Spannende Vorleseaktion der Klasse 6b

Am 16.11.2018 veranstaltete die Klasse 6b anlässlich des bundesweiten Vorlesetages gemeinsam mit den beiden Klassleiterinnen eine Leseaktion bei der Mauritius-Schule und in der Melchior-Franck-Schule. Die Schüler konnten im Vorfeld wählen, in welcher Schule sie lesen wollen. Im Deutschunterricht und zu Hause wurden dann Texte eingeübt und Rollen verteilt. Am eigentlichen Vorlesetag trafen sich alle am Anger und machten sich dann zu Fuß oder mit dem Bus auf zu den jeweiligen Schulen. Auf dem Weg war die Vorfreude schon groß und die Schüler waren sehr aufgeregt.

Melchior-Franck-Schule

16 Schülerinnen und Schüler machten sich mit Frau Püschel zu Fuß auf zur Melchior-Franck-Schule. Dort angekommen, wurden sie von Frau Frisch, der Klassenleiterin der Klasse 4b, begrüßt, und in einen großen Kreis zusammen mit den Viertklässlern gesetzt.

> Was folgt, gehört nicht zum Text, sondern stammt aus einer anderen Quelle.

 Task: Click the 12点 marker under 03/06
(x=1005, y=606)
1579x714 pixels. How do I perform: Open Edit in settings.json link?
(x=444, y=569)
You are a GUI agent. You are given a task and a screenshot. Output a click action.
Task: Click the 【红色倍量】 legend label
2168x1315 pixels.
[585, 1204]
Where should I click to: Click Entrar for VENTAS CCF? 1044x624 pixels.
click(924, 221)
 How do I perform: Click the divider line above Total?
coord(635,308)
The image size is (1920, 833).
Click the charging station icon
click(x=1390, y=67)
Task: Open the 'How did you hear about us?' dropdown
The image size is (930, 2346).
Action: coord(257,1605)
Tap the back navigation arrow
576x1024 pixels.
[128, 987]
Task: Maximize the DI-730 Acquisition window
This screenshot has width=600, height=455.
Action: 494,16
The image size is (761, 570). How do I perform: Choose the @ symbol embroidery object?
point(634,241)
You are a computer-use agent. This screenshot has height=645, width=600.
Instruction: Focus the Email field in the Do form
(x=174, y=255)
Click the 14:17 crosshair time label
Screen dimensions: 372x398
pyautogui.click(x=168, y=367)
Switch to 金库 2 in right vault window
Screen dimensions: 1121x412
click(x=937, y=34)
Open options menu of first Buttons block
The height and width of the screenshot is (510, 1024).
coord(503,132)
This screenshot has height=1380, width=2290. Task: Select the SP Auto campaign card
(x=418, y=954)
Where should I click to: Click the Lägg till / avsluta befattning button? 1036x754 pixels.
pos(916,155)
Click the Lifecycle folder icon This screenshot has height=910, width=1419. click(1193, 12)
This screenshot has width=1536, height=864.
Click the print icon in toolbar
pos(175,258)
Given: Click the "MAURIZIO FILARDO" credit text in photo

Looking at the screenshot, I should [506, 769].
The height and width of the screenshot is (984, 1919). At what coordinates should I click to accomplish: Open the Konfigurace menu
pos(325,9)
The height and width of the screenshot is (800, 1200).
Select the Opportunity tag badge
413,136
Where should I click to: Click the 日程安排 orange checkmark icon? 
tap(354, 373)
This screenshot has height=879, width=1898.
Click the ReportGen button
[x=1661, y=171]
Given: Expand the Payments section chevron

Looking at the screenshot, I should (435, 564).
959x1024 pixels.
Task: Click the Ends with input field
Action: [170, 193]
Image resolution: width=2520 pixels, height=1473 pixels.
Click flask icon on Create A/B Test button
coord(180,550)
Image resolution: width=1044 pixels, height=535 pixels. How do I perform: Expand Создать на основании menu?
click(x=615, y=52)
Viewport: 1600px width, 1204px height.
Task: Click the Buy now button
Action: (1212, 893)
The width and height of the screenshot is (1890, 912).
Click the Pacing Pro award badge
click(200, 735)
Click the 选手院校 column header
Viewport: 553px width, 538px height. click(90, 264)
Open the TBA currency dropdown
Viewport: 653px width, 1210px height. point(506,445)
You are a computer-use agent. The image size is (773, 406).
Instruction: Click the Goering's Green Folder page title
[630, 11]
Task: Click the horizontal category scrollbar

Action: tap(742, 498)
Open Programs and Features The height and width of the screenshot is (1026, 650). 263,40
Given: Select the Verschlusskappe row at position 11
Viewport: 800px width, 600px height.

Nach einer kurzen Vorstellungsrunde trugen vier der jüngeren Schüler ein Gedicht von Theodor Fontane vor: Herr Ribbeck von Ribbeck auf Havelland. Im Gegenzug lasen die Ernestiner ihr eingeübtes Stück: „Das verrückte Rundfunkgerät“ mit verteilten Rollen vor, das sehr gut aufgenommen wurde. In der Geschichte entsteht eine sehr witzige Situation dadurch, dass verschiedene Radiosender wild durcheinander funken. Danach wurden die Ernestiner jeweils zu zweit aufgeteilt und zwei Kindern der 4b zugeteilt, um gemeinsam Zungenbrecher zu lesen. Nachdem diese für alle unbekannt waren, gab es viel Gelächter beim gemeinsamen Aufsagen. Zum Schluss setzen sich alle wieder in einen großen Kreis und trugen die gelernten Zungenbrecher vor, was nicht immer reibungslos klappte. Anschließend gab es noch eine kleine Wegzehrung und es ging zurück zur Schule.

Mauritius-Schule in Ahorn

Die zweite Gruppe fuhr in der Zwischenzeit mit Frau Wöhner mit dem Bus nach Ahorn. An der Mauritius-Schule angekommen wurden die Ernestiner von ein paar Lehrerinnen schon erwartet und begrüßt. Dann trafen die jungen Vorleser endlich auf die Kinder, denen sie etwas vorlesen sollten. Nach einer kurzen Vorstellungsrunde wurden alle Schülerinnen und Schüler in drei Gruppen eingeteilt und gingen in verschiedene Klassenzimmer, um dort vorzulesen und gemeinsam zu lesen. Da die Mauritius-Schule eine Schule für Kinder mit Behinderung ist, war es für die Vortragenden nicht immer ganz leicht, konzentriert vorzulesen, weil oft jemand dazwischenredete. Aber sie meisterten die Situation gut. Die Kinder an der Mauritius-Schule freuten sich sehr darüber, dass die Ernestiner ihnen etwas vorlasen, und trugen sogar ein eingeübtes Gedicht vor. In einer anderen Gruppe waren einige der Kinder der Mauritiusschule, die schon recht gut lesen konnten, während sich andere schwer taten oder sich leider nicht trauten. Nachdem die Ernestiner ihre vorbereiteten Texte vorgetragen hatten, erarbeiteten sie mit ihnen zusammen einen Ausschnitt aus dem schwierigen Text „Das verrückte Radiogerät“ und nahmen ihn sogar auf. Manche lasen lange Sätze, andere nur einzelne Wörter – jeder, so gut er oder sie es konnte. Anschließend versammelten sich alle Gruppen wieder im großen Saal und lasen ihre erarbeitete Fassung des Textes „Das verrückte Radiogerät“ live vor. Zum Abschluss wurden alle von Frau Neumann durch die Schule geführt, vorbei am neidisch betrachteten Bällebad und durch die Werkstatt, in der Teile eines Energieprojekts der Mauritiusschule ausgestellt waren, mit welchem die Schule für den Bürgerenergiepreis ausgewählt wurde.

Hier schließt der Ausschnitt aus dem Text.